A crescente crise na mobilidade urbana brasileira

Enviada em 28/06/2021

Ao longo de toda história brasileira, diversos entraves foram encontrados na tentativa do desenvolvimento da nação. Infelizmente, dentre eles, destaca-se, devido à sua recorrência na conjuntura hodierna, a crise na mobilidade urbana brasileira. A partir de uma análise desse impasse, percebe-se que ele está vinculado não só a falta de influência legislativa, como também a escassez de debate sobre o assunto.

Em primeira análise, a influência legislativa mostra-se como um dos desafios à resolução do problema. Nesse contexto, a Constituição Federal de 1988 é a lei básica brasileira que busca garantir a integridade dos seres vivos e do ambiente em que estão inseridos. No entanto, essa legislação não tem sido suficiente no que se refere à questão da crise na mobilidade urbana no Brasil, uma vez que o problema continua reverberando fortemente no contexto atual. Assim, a lei sendo enfraquecida pelo despreparo do Estado em entregar uma mobilidade urbana funcional e efetiva, dificulta-se a resolução desse impasse.

Em segunda análise, a falta de debate sobre o assunto apresenta-se como outro fator de influência na dificuldade de solução do problema. Nesse sentido, Habermas traz uma contribuição relevante ao defender que a linguagem é uma verdadeira forma de ação. Desse modo, para que um problema como a crise na mobilidade urbana no Brasil, faz-se necessário debater sobre. No entanto, percebe-se uma lacuna no que se refere a essa questão, que ainda é muito silenciada devido a falta de infraestrutura não só em ruas, avenidas e estradas, como também no transporte público que é amplamente utilizado por grande parte da população. Assim, trazer à pauta esse tema e debatê-lo amplamente aumentaria a chance de atuação nele.

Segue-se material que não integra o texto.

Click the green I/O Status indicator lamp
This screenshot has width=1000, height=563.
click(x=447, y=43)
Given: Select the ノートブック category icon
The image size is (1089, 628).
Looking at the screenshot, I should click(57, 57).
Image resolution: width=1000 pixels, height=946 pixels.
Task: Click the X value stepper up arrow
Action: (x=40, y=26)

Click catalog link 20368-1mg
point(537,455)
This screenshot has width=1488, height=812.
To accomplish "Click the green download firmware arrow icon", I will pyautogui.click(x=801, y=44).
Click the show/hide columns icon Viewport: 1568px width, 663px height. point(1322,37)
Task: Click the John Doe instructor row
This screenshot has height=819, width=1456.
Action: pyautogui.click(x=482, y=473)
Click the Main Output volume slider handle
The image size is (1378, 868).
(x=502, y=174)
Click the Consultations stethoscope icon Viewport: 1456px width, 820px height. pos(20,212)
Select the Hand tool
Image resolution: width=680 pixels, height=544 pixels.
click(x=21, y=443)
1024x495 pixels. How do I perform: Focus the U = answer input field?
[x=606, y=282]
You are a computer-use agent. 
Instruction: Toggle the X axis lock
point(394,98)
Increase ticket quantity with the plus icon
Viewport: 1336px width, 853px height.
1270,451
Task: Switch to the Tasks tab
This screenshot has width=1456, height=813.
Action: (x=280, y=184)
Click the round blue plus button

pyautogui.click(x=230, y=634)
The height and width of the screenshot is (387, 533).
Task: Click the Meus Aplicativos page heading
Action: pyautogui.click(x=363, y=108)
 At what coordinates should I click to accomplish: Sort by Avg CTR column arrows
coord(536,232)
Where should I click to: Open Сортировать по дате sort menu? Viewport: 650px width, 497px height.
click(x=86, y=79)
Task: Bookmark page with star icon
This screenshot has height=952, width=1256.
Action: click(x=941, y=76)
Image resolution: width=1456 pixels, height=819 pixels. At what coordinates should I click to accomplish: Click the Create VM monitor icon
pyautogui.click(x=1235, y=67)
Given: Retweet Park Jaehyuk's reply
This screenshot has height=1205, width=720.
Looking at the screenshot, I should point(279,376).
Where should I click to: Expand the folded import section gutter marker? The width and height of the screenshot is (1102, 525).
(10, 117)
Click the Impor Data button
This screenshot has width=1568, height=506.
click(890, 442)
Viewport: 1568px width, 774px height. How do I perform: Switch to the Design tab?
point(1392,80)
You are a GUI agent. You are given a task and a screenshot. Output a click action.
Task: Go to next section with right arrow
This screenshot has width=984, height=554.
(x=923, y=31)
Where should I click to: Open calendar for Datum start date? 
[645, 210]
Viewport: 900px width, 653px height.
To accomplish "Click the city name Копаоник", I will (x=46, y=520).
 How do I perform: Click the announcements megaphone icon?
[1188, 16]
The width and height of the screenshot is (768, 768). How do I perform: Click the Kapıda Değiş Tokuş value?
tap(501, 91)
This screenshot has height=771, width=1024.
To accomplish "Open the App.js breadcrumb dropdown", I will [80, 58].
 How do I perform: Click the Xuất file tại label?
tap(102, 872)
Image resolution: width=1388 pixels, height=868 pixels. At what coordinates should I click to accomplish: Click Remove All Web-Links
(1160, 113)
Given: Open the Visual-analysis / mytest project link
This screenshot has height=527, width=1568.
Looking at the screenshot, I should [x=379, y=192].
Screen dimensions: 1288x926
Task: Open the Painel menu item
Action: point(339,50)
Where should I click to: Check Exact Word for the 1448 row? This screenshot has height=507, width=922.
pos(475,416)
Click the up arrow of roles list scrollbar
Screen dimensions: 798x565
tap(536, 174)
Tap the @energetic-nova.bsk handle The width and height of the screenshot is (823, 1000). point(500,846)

Portanto, uma intervenção faz-se necessária. Desse modo, cabe ao Ministério do Transporte ampliar a rede pública de transportes com mais ônibus e criação de mais ciclovias, tal medida deve ocorrer em todos os grandes centros urbanos, principalmente aqueles mais conjestionados, visando assim um trânsito com menos carros, menos engarrafamento e com um tempo reduzido de deslocamento. Dessa forma, pode-se garantir a diminuição da crise na mobilidade urbana brasileira.